Roots of implicit function including integral of modified Bessel function - symbolic variables not compatible with fzero

1
votes

I'm trying to solve equation f for r, as below:

syms rho
C0 = 0.5;
a_bar = sqrt(-log((1-C0)/(1+C0)));
l = 0.77;
f = @(r) exp(-r^2)*int(rho*exp(-rho^2)*besseli(0,2*r*rho),rho,0,a_bar)-(l-1)*int(rho*exp(-rho^2),rho,0,a_bar);
r1 = fzero(f,1);

However the symbolic output from the first integral (containing besseli) is giving errors in fzero. The problem seems to be that besseli contains rho (when I remove this instance of rho I don't get any errors).

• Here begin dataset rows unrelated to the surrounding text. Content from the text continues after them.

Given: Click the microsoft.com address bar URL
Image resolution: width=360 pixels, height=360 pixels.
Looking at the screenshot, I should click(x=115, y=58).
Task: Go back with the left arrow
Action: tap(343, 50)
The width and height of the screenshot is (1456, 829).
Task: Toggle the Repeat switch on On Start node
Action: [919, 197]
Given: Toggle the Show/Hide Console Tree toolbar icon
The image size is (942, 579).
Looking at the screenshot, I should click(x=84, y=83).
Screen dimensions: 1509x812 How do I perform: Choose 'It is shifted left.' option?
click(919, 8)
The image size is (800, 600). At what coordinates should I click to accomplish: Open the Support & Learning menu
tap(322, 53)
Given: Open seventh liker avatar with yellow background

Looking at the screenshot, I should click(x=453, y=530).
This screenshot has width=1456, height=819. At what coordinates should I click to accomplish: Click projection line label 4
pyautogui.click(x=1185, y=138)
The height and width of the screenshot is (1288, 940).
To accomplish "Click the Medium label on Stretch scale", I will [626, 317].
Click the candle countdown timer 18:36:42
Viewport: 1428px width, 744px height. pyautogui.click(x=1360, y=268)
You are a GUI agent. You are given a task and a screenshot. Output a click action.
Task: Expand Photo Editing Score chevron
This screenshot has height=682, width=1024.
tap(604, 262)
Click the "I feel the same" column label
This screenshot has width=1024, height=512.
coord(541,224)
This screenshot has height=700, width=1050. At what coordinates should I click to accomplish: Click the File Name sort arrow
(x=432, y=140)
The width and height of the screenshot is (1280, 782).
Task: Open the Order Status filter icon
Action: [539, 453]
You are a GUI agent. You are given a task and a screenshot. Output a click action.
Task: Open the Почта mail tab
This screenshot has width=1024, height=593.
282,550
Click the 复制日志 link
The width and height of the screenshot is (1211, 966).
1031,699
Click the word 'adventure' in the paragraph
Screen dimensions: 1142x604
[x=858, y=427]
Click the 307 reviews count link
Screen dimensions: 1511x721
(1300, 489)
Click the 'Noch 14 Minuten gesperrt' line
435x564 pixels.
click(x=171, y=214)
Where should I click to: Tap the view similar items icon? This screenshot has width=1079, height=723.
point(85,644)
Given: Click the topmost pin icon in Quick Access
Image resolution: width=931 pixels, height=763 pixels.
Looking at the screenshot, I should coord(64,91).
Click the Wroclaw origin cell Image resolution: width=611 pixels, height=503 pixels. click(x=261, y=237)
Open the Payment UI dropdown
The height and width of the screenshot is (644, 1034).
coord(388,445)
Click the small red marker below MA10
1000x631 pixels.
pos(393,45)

I've tried playing with subs and eval, and solving the entire thing as symbolic, but it's really been trial and error to be honest. I'm sure there's something simple that I'm missing - any help would be amazing!

Cheers,

Alan

1
matlabsymbolic-mathintegralbessel-functions
Relevant perhaps: mathworks.com/matlabcentral/newsreader/view_thread/113255? - Mad Physicist
Thanks @mad, I've tried using vectorize(inline(char(...))) within fzero and around the first integral in f but rho still remains in the equation. I guess that's the crux of my issue--the first definite integral is not integrating besseli, it stays as a symbolic expression, so rho isn't eliminated from the function as it should be. - alg
I don't think fzero works with symbolic input. You can define f` as f=@(r) double( exp(-r^2)...);, then fzero will work. I'm not sure f has any roots though... (unless l is greater than or equal to 1?) - David
That works! Thanks very much @David, I knew I was missing something simple. And you're right - it looks like my formula doesn't have any roots... that's the next challenge I guess. Thanks again - alg
Post an answer with what you found! Because exp is positive, besseli is positive, so since both terms are positive, the coefficient of the second term, 1-l must be negative, which means l must be larger than one. (When l=0, the solutions are at r=infinity,-infinity) - David

1 Answers

0
votes

As suggested by David in the comments to my question, including double within the function solves this problem; i.e:

f = @(r) double(exp(-r^2)*int(rho*exp(-rho^2)*besseli(0,2*r*rho),rho,0,a_bar)-(l-1)*int(rho*exp(-rho^2),rho,0,a_bar));
r1 = fzero(f,1);

This works as it converts the symbolic expression (involving rho and r) into a numerical object. My equation doesn't have any roots but that's an issue with my working beforehand.

Thanks again to David and Mad Physicist for the help on this.